First there is the question of the lightning of the building. If we may believe Vitruvius light came only in through the openings between the roof of the galleries and the ceiling. There are no further windows mentioned.
Secondly there is the question how the floor of the second storey was held in position. Vitruvius mentions only square projections on the columns on which the beams of the floor were laid. He says nothing about the way these beams were held in the walls opposite the columns.
Thirdly: how were the galleries reached? Vitruvius mentions no stairs.
Finally there is the question of the form of the roof and the ceiling. Vitruvius remains very obscure about this. The crucial term in the discussion about the ceiling is the word testudo when Vitruvius speaks about the nave and the ceiling of his basilica.
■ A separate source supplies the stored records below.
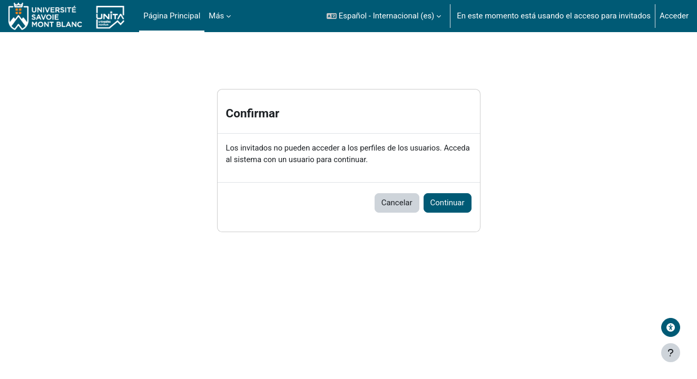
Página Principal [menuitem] (171, 16)
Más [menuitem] (216, 16)
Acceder (674, 16)
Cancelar (397, 203)
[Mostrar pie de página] (670, 352)
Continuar (447, 203)
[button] (384, 16)
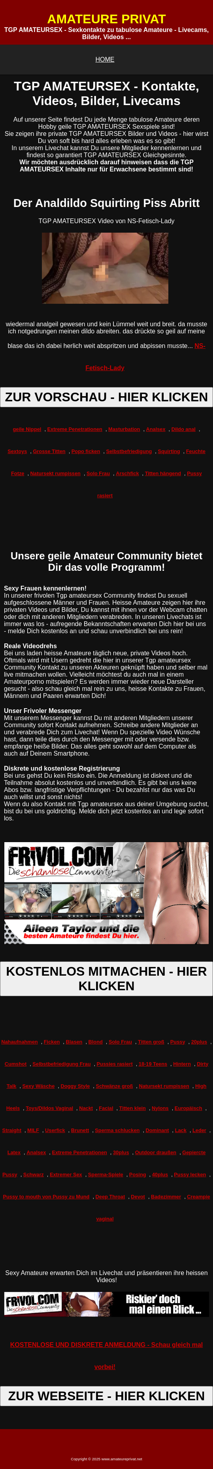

The first meaning of testudo is tortoise. From this meaning the notion of a vaulted ceiling could be derived. Vitruvius uses the word testudo in other contexts to indicate a vault. Also other authors use testudo in this meaning. From this considerations we can assume that the basilica of Fano had a vaulted ceiling as the design in the Perrault translation indicates. But this is in contradiction with the remarks in sentence 9 where Vitruvius clearly refers to a wooden structure for the roof formed by cross-beams over the central nave with central struts to support the ridge of the basilica. Also the beams over the capitals and which form the unifying device of the central nave with the aedes Augusti, are clearly in wood. So, we can safely assume that roof and ceiling were a normal timber construction in the form the design in the dutch translation suggests and which is vaguely indicated in the article of Ohr.

BIBLIOGRAPHY

Les dix livres d'architecture de Vitruve, Corrigés et traduits en 1684 par C. Perrault, Paris, 1684.
Vitruvius, De Architectura libri X, ed. F. Granger, London, 1962.
Ton Peters, Vitruvius, Handboek bouwkunde, Amsterdam, 1999.
K.Ohr, Die Form der Basilika bei Vitruv, in Bonner Jahrbuch 175, 1975, pp. 113-127.
W.Alzinger, Aspectus pronai aedis Augusti, in Vitruv-Kolloquium, Darmstadt, 1984, pp. 185-192.
H.Wiegartz, Vitruvs Darstellung der römischen Basilika, in Vitruv-Kolloquium, Darmstadt, 1984, pp. 193-238.
H.Knell, Vitruvs Architekturtheorie, Darmstadt, 1985.
K.Ohr, Die Basilika in Pompeji, Berlin - New York, 1991.
C.V.Walthew, A Metrological Study of the Early Roman Basilicas, Lewiston - Queenston - Lampeter, 2002.